* [Required action 1]:
According to the excerpt on SAVE and AVIGATE, what inference time does TEFAL have?

Excerpted text section start

SAVE gains in SumR compared to AVIGATE: MSRVTT-9k +8.5, VATEX +6.2, Charades +10.8.

Group Analysis (MSRVTT-9k)¶

Group	SAVE vs AVIGATE SumR Difference
Vision-related (499 cases)	Positive Gain
Sound-related (226 cases)	+11.5
Speech-related (171 cases)	+12.9
Sound+Speech-related (104 cases)	+16.4

Efficiency Analysis¶

Method	Computational Complexity	Inference Time	SumR
TEFAL	\(O(n_{\mathcal{A}} n_{\mathcal{T}} + n_{\mathcal{V}} n_{\mathcal{T}})\)	140.57ms	209.2
AVIGATE	\(O(n_{\mathcal{A}} + n_{\mathcal{V}} + n_{\mathcal{T}})\)	9.90ms	207.7
Ours	\(O(n_{\mathcal{S}} + n_{\mathcal{A}} + n_{\mathcal{V}} + n_{\mathcal{T}})\)	9.90ms	216.2

SAVE maintains the same inference latency as AVIGATE (9.90ms) because video features can be extracted offline.

Excerpted text section end
Material to process section start

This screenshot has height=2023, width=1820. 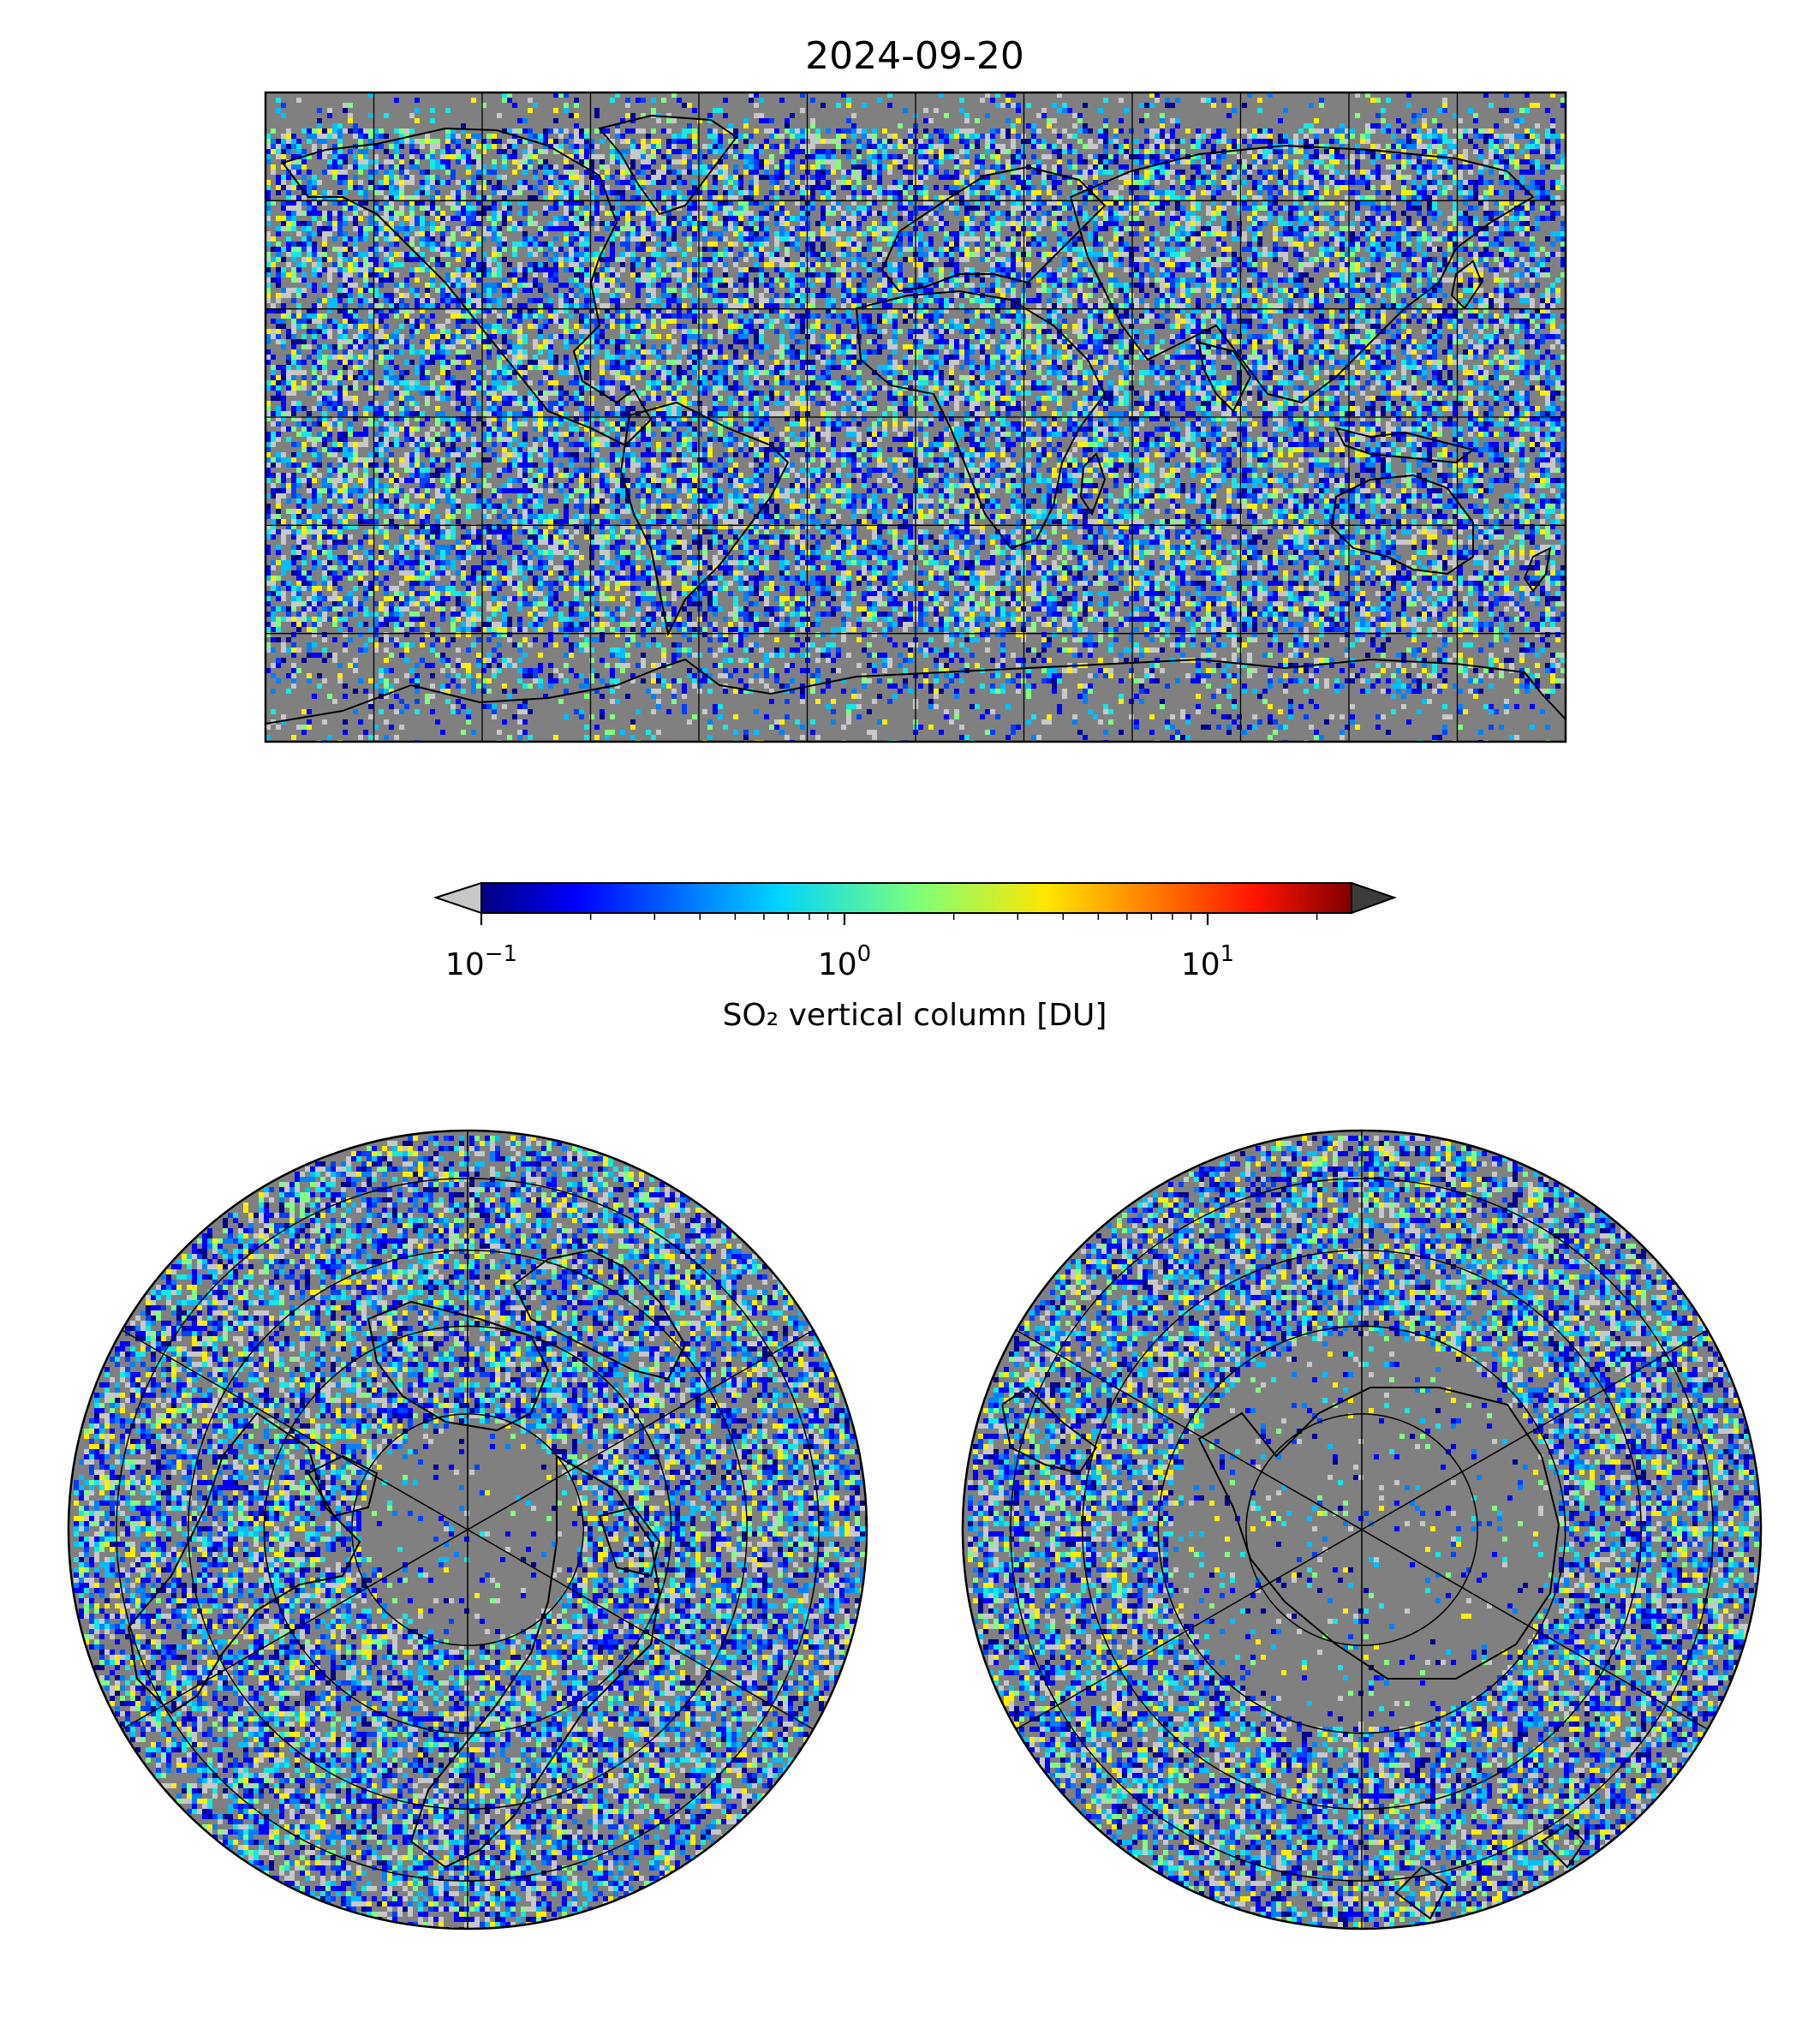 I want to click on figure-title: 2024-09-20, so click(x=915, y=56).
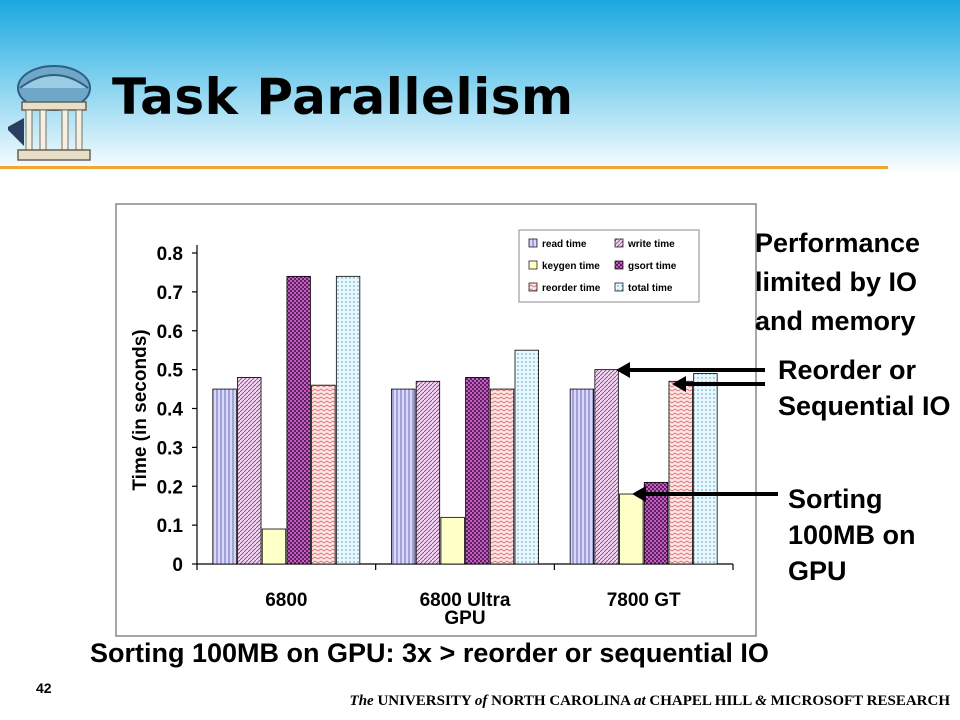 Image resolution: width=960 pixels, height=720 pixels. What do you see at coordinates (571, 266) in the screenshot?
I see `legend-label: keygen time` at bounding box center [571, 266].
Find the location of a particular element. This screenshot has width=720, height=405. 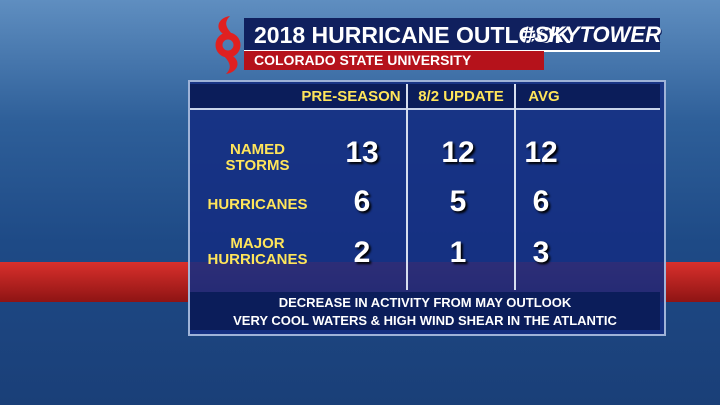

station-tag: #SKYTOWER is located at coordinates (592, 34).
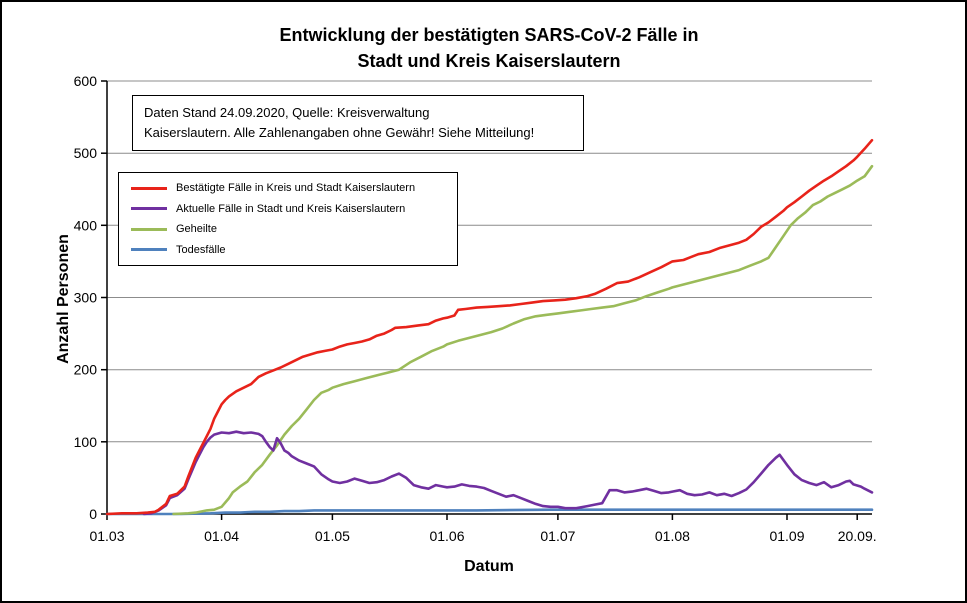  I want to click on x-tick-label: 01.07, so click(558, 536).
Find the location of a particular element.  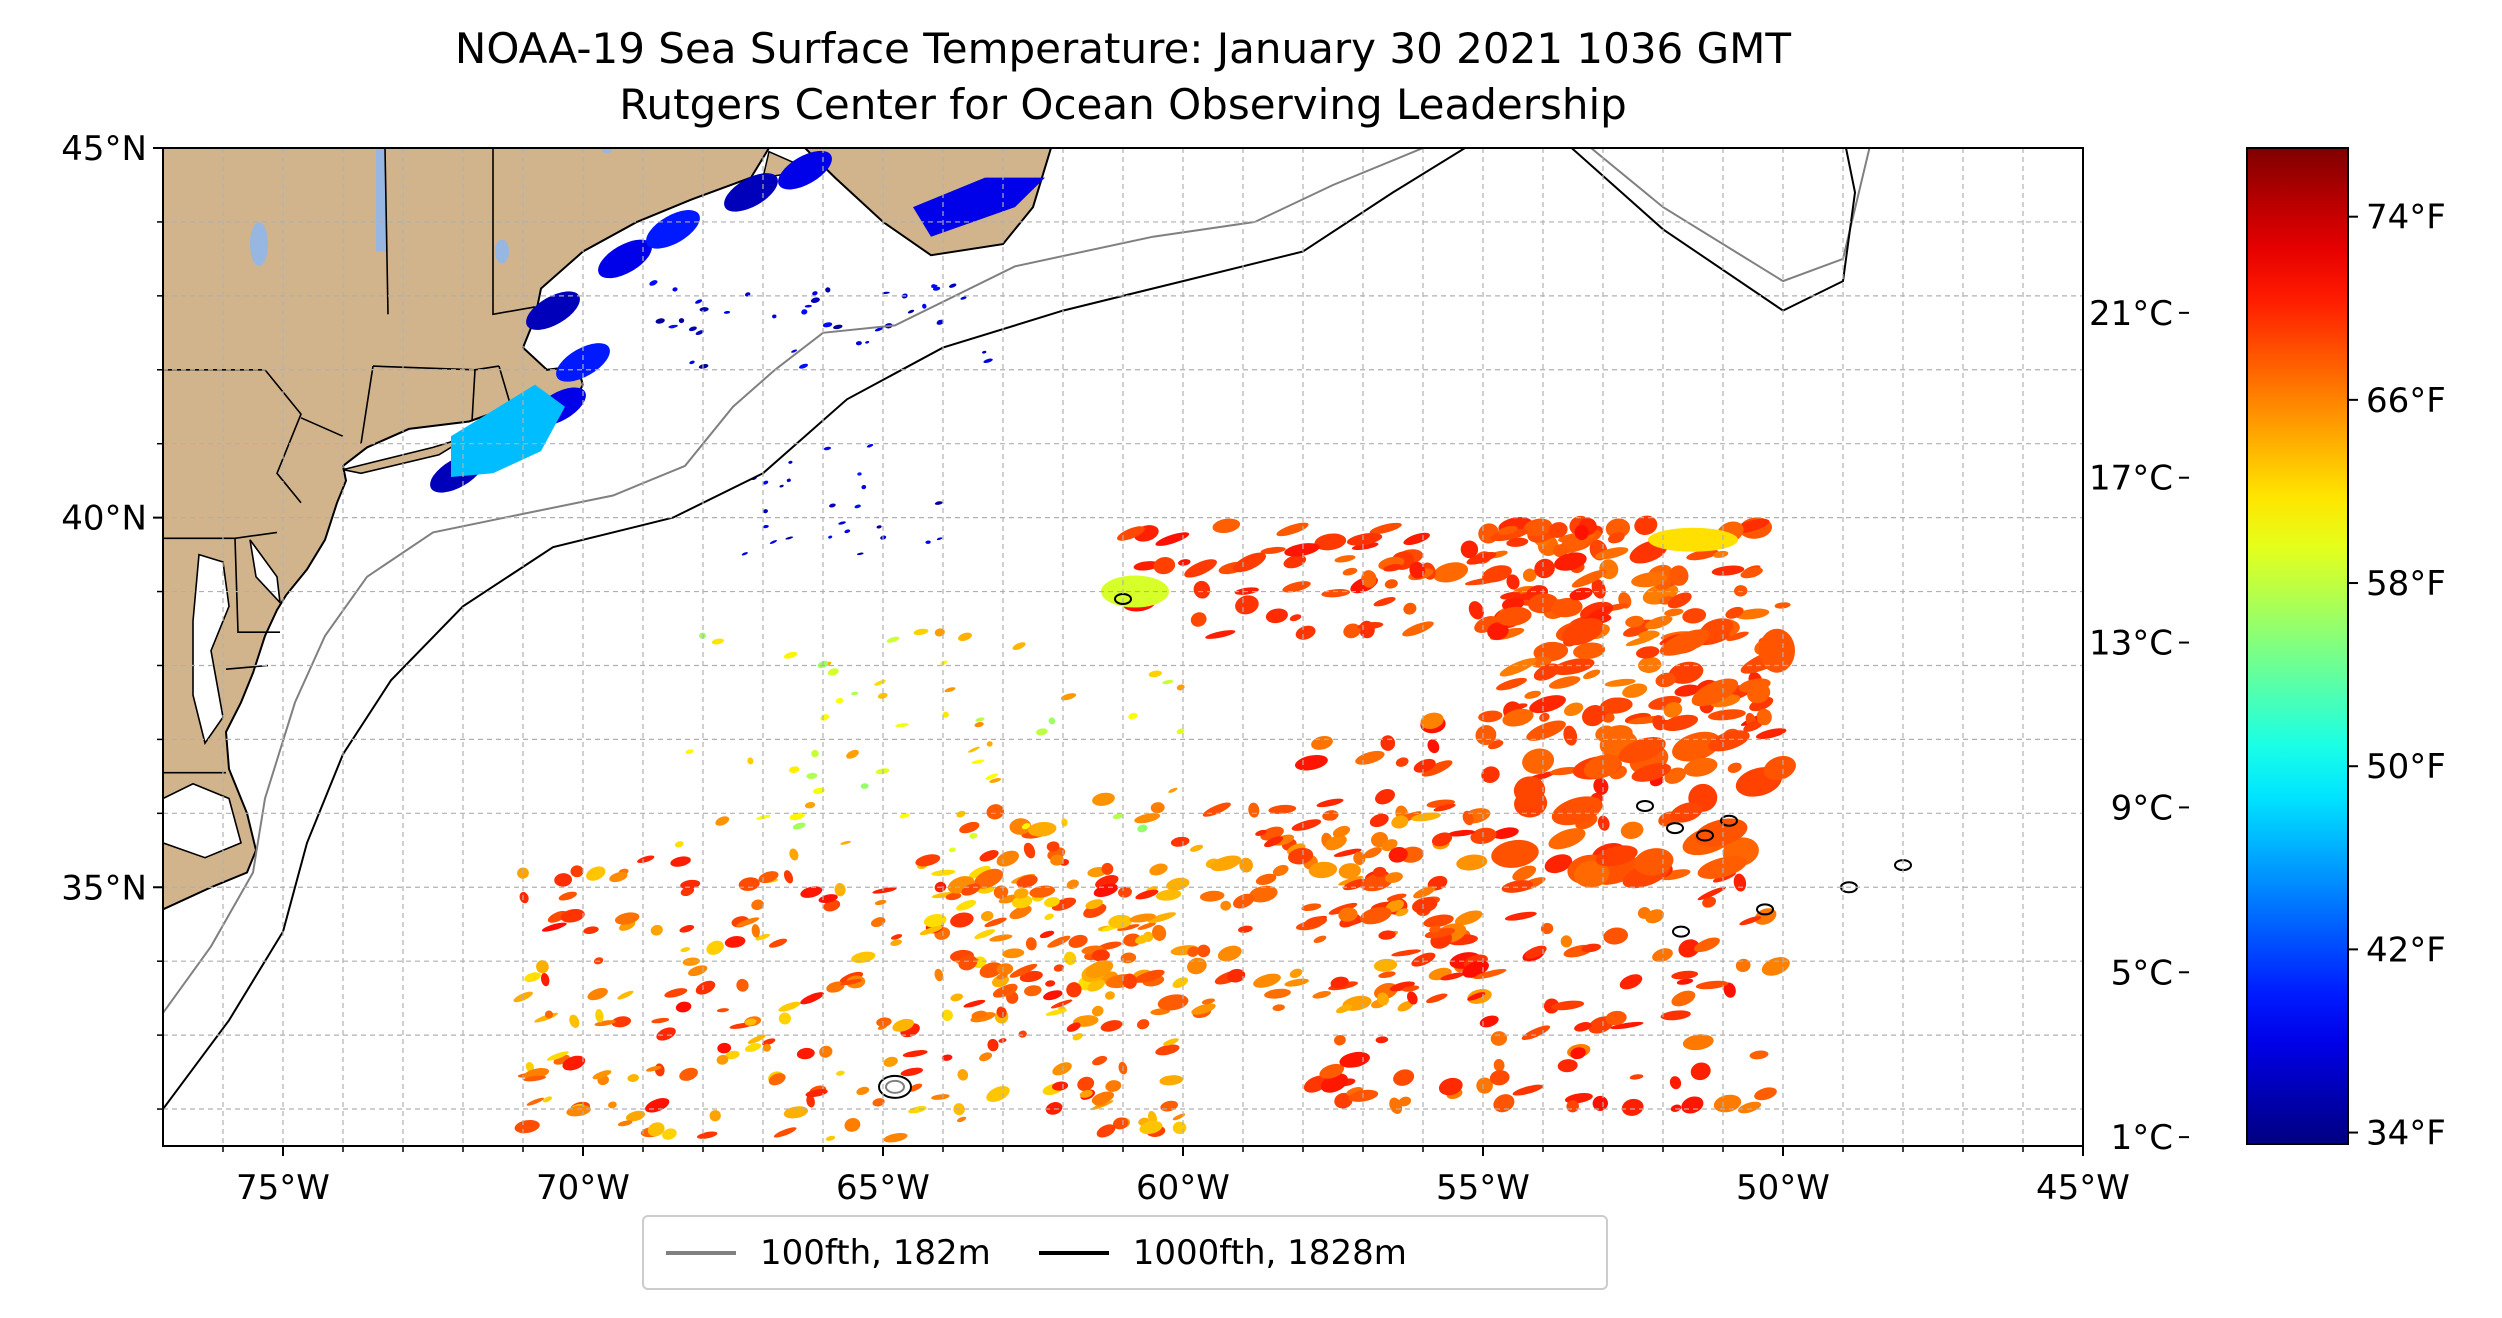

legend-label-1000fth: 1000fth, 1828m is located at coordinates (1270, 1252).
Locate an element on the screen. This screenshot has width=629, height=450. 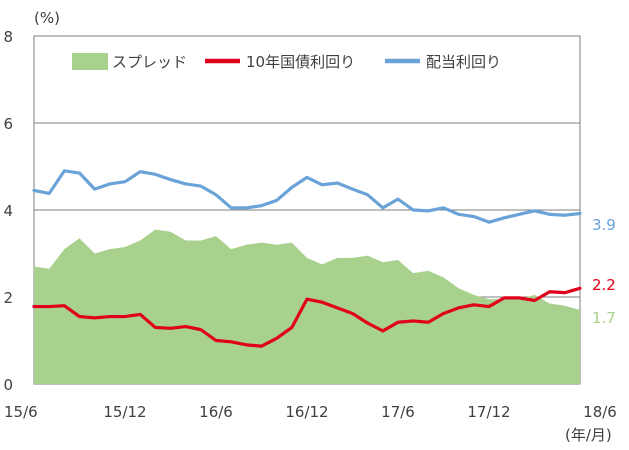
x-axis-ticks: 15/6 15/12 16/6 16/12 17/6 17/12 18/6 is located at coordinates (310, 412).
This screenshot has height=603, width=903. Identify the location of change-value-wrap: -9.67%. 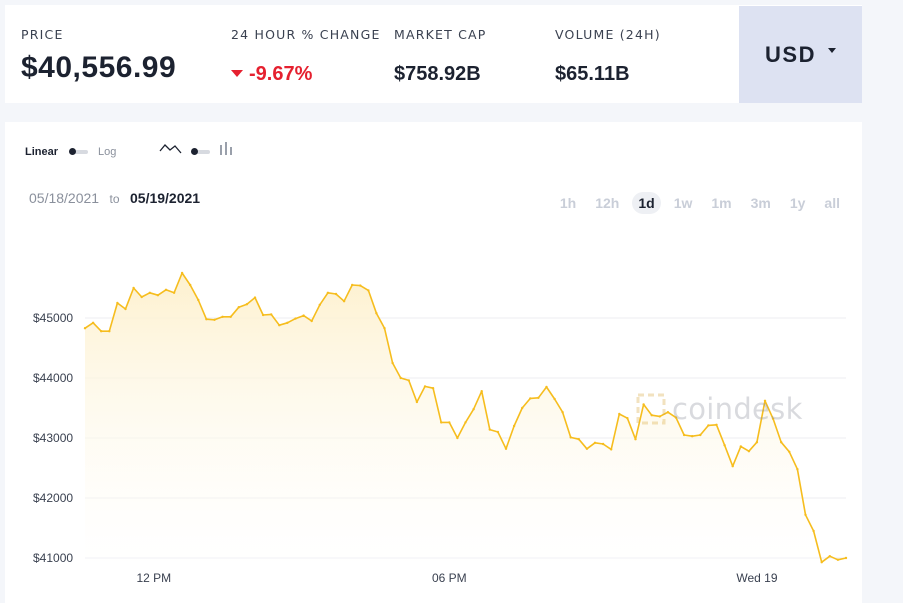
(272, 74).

Material to process section end

* [Required action 2]:
Copy the rows word for word, from the line containing "This screenshot has height=603, width=903." through the last line of the rows, and leave out the pictures.

* [Exercise answer 1]:
140.57ms

* [Exercise answer 2]:
This screenshot has height=603, width=903. Identify the location of change-value-wrap: -9.67%. 
(272, 74).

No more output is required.